Research: Industrial Networks Are Vulnerable To Devastating Cyberattacks

← Back to Stories (view on slashdot.org)

Research: Industrial Networks Are Vulnerable To Devastating Cyberattacks

Posted by samzenpus on Wednesday July 29, 2015 @12:25PM from the raise-shields dept.

Patrick O'Neill writes: New research into Industrial Ethernet Switches reveals a wide host of vulnerabilities that leave critical infrastructure facilities open to attackers. Many of the vulnerabilities reveal fundamental weaknesses: Widespread use of default passwords, hardcoded encryption keys, a lack of proper authentication for firmware updates, a lack of encrypted connections, and more. Combined with a lack of network monitoring, researchers say the situation showcases "a massive lack of security awareness in the industrial control systems community."

9 of 76 comments (clear)

Min score:

Reason:

Sort:

Industrial network by hunter44102 · 2015-07-29 12:46 · Score: 3, Interesting

I work in a multiple plant system with geographic separation. Each plant operates independently. But its the geniuses on top that believe we need to some day run all plants from one location. (They also want to be able to see all the plants from anywhere). So we can very secure by keeping each industrial network separated and completely disconnected from each other and the outside world, OR we can make all plants vulnerable by interconnecting them and allowing big shots to see the plant operation from their phone.
1. Re:Industrial network by bobbied · 2015-07-29 12:57 · Score: 2
  
  Follow the money.. Who pays the bills?

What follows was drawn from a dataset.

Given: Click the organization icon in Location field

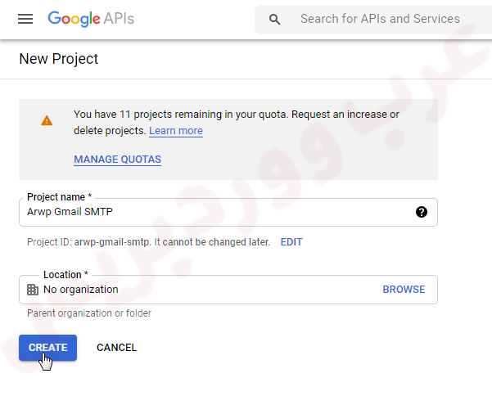Looking at the screenshot, I should [33, 290].
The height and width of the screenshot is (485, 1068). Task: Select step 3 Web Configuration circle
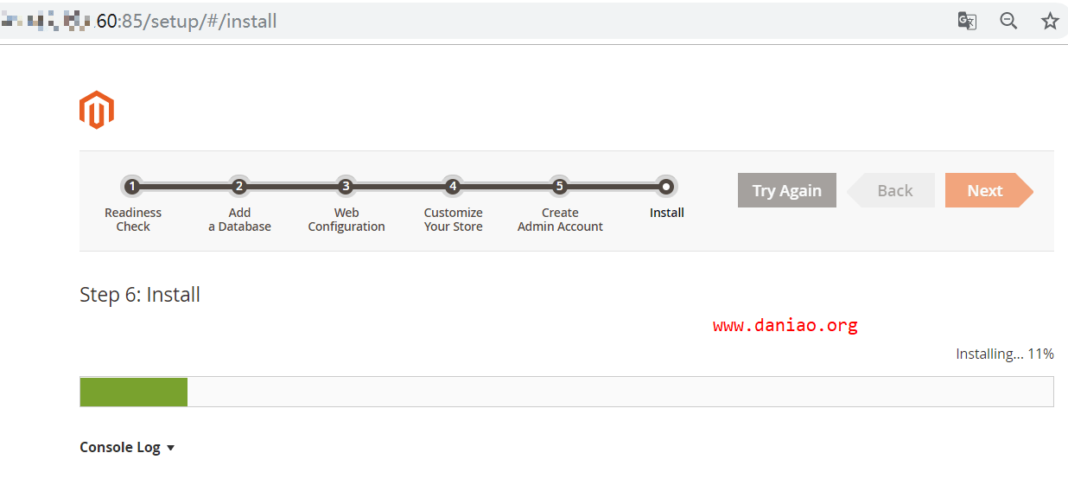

Do what they say...
  Seriously, keeping your factory's networks separate is a pretty simple firewall issue for someone competent to install and configure it. I'm not sure how this cell phone connection is going to work, but there ARE ways to make cell phones connect to you via VPN's that can be made to require usernames/passwords (not to mention specific devices) before you are allowed to connect. There are solutions out there to do what they ask, they just cost a little bit to acquire, install, and manage.
  So my "follow the money" joke, really should be this. IF the people in charge are asking for it, find and suggest a solution that can do it safely. If they are not willing to pay for your solution, find another, albeit less safe solution and present it with a list of assumed risks. Rinse and repeat until you have a solution they are willing to pay for with risks they are accepting, then do that.
  
  --
  "File to fit, pound to insert, paint to match" - Aircraft Maintenance 101
2. Re:Industrial network by Iamthecheese · 2015-07-29 13:00 · Score: 2
  
  Uptime, heartbeats, and operational error codes can be transferred one-way and offer very little for an attacker to use. And the executives probably don't care whether the condenser is running security patch .0034 or .0036. So I'm thinking the real problem isn't sending out plant data but an unwillingness to invest in security in general.
  
  --
  If video games influenced behavior the Pac Man generation would be eating pills and running away from their problems.
3. Re:Industrial network by khasim · 2015-07-29 15:27 · Score: 2
  
  IF the people in charge are asking for it, find and suggest a solution that can do it safely.
  I'm with you so far.
  
  If they are not willing to pay for your solution, find another, albeit less safe solution and present it with a list of assumed risks. Rinse and repeat until you have a solution they are willing to pay for with risks they are accepting, then do that.
  
  In my experience, any "solution" that you present will be understood to do everything that they wanted.
  Even if you say that they cannot have X at $Y. They will give you $Y and then demand X.
  When you cannot do so, a contractor will be brought in to set up a flawed implementation that will reduce your security BUT will provide X at a price point that you said could not be done.
  Which is why we see this story pop up over and over and over again.
4. Re:Industrial network by fredgiblet · 2015-07-29 16:25 · Score: 2
  
  Problem is that the parent will be blamed for the security failure if it happens. At best he'll have to clean it up, at worst he'll be hung out to dry.
Obligatory "why" post by mattventura · 2015-07-29 12:47 · Score: 4, Insightful

Every time some industrial networking vulnerability gets posted, people ask: "why are these connected to the internet to begin with?", so I'll get it out of the way: Why are these connected to the internet again? If you do need some sort of external access to them, it should be through some sort of application-level gateway so that access can be carefully controlled.
1. Re:Obligatory "why" post by houstonbofh · 2015-07-29 14:13 · Score: 2
  
  So the pointy haired boss can check the stats he does not understand with his smart phone to show other pointy haired bosses.
Robotic Surgeons? by PopeRatzo · 2015-07-29 13:04 · Score: 2

Does it make anyone else uncomfortable that this story about industrial networks being vulnerable to cyberattacks follows immediately after a story about robotic surgeons?

--
You are welcome on my lawn.
obvious solution: by Gravis+Zero · 2015-07-29 13:39 · Score: 2

look, none of this is a problem as long as nobody asks about the worst case scenarios.

--
Anons need not reply. Questions end with a question mark.